Normal as a concept is one that I put to great use in negotiating my own body. Having an idea of what is normal, what is usual for me helps me create peace and calm with myself and my body. The weight at which I feel most comfortable, at which I feel normal, is not normal according to BMI standards. My periods, too, have become normal in their inconsistency. Whereas most menstruating folks have fairly regular cycles that last about 28 days, all I know about my cycle is that it will usually but not at all always be longer than 35 days and completely irregular. Though this departure from the normal period was a little disconcerting in my first few years of bleeding and anxious after I got regularly sexually active, once I got to know my cycle my own norms became apparent, and comfortable.
But in most cases, normal is used to reinforce what we are taught by the kyriarchy: that we are somehow not measuring up, that we are mediocre, that we are too much, that we deserved it. Normal creates false ideals: points that if we can just manage to hit, we’ll get it right, we’ll get all the benefits of kyriarchy and win the whole damn game. But it’s a rigged system; hitting those preordained marks comes at a great personal cost because few people are made or allowed access to the tools to comfortably hit all those marks.

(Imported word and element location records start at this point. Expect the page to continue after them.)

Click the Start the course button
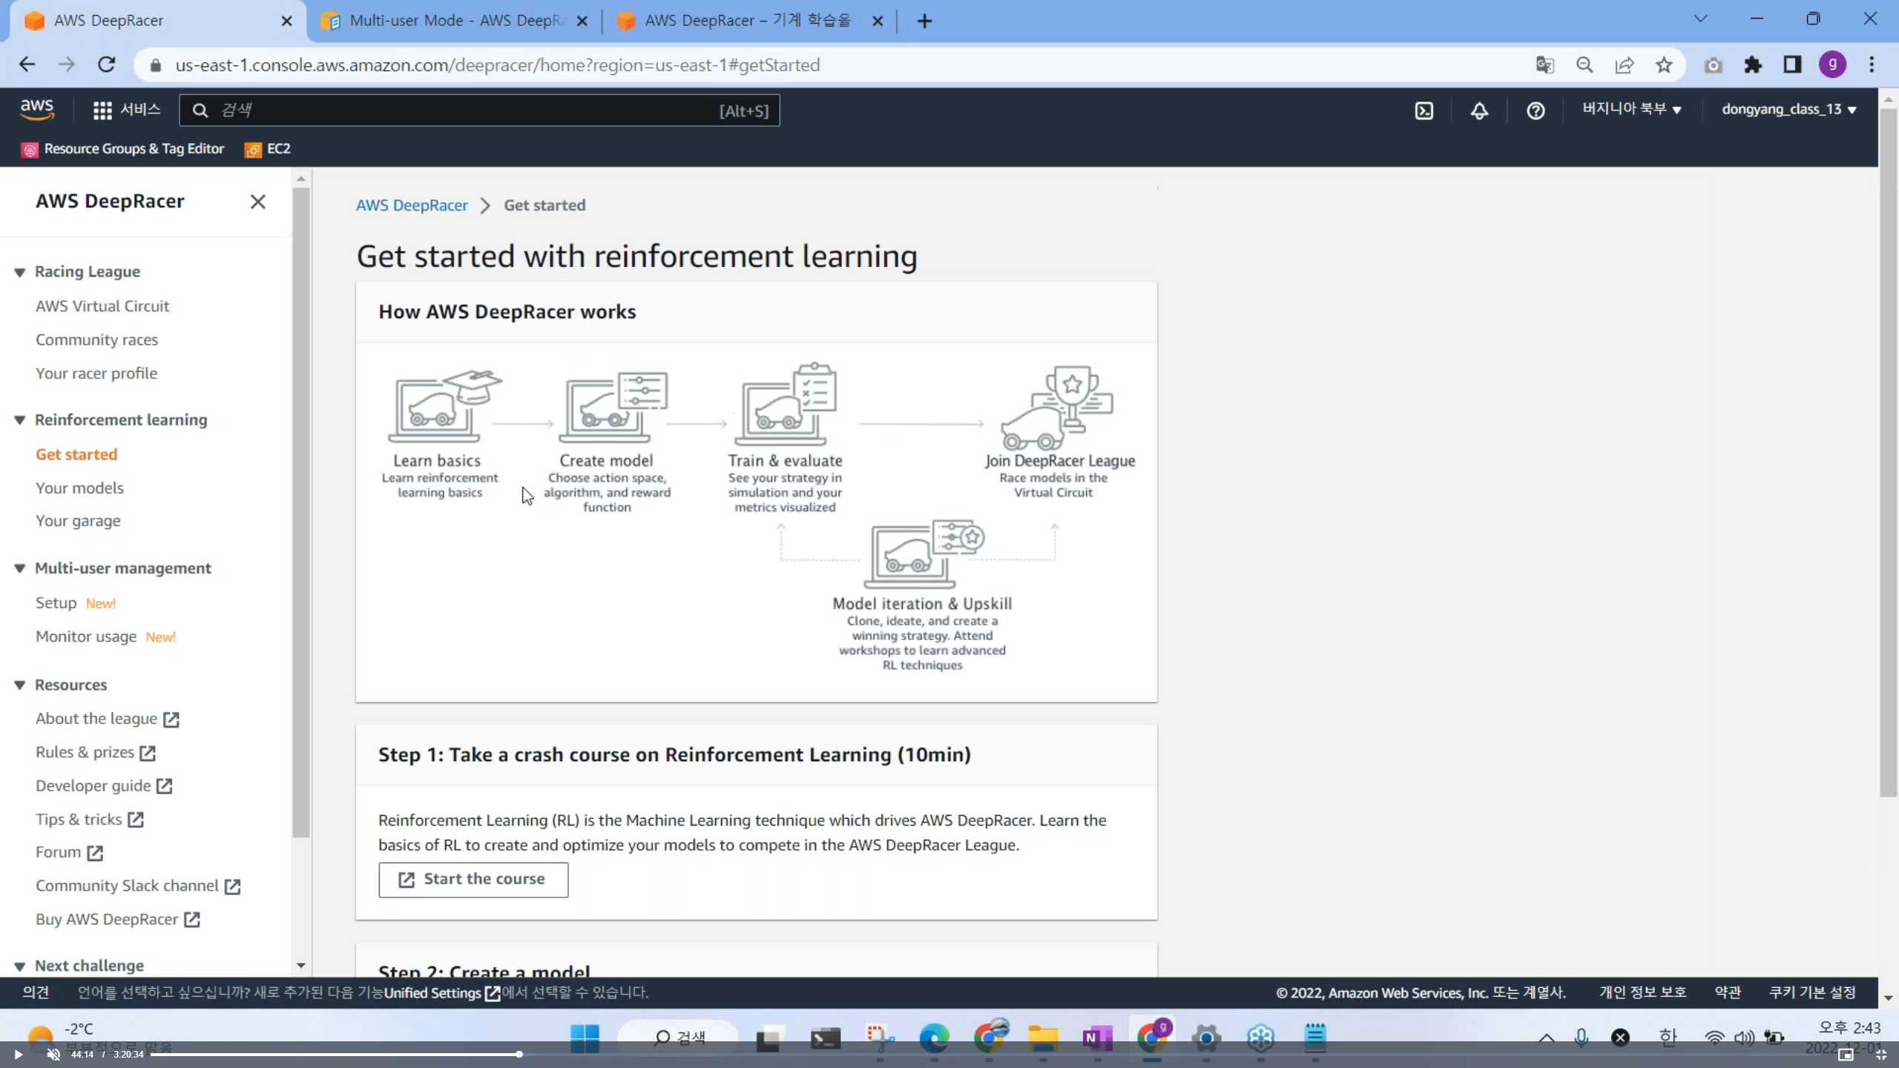 [473, 879]
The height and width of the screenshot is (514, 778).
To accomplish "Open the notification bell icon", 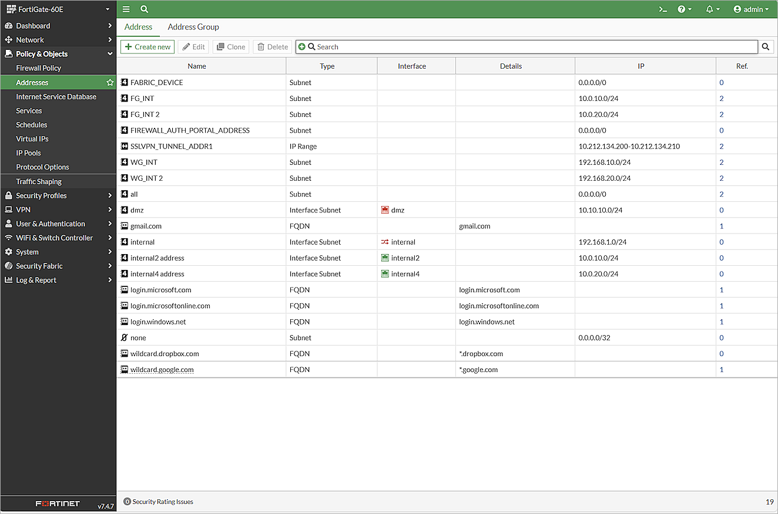I will [710, 9].
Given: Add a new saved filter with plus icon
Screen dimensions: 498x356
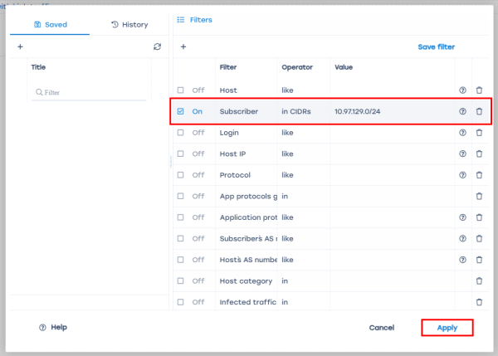Looking at the screenshot, I should pyautogui.click(x=20, y=47).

Normalization is a form of oppression that reaches into just about every branch I experience: age (when should I get married? am I too young? when will I get mine and start earning significantly above the poverty level), fatness (how fat is too fat, am I the right kind of fat, why aren’t my boobs bigger, why do I have these rolls), sex (I should have had sex earlier, am I not a feminist if I like this kind of sex), presentation (this skirt is too short this skirt is too short). Normalcy is the creator of wants inside us that declare too much! or too little! It is the concept that makes us feel less than adequate, or too adequate, or just plain not quite right. It creates internalization by making us believe that we too will grow up to live up to these arbitrary measures (and if we don’t, we’re failures, too).
Our experience and education, kyriarchal or otherwise, seeps into and colors our every adjective, pronoun, article. These oversights in the name of avoiding bias, in the name of being neutral and objective, of not hurting anyone, of being …appropriate, are the doers of evil. Truth is individually experienced; relying on such subjective measures as “normal” reinforces hierarchies of bodies. As a writer, I try to look directly at that which misinforms me rather than continuing to ignore it.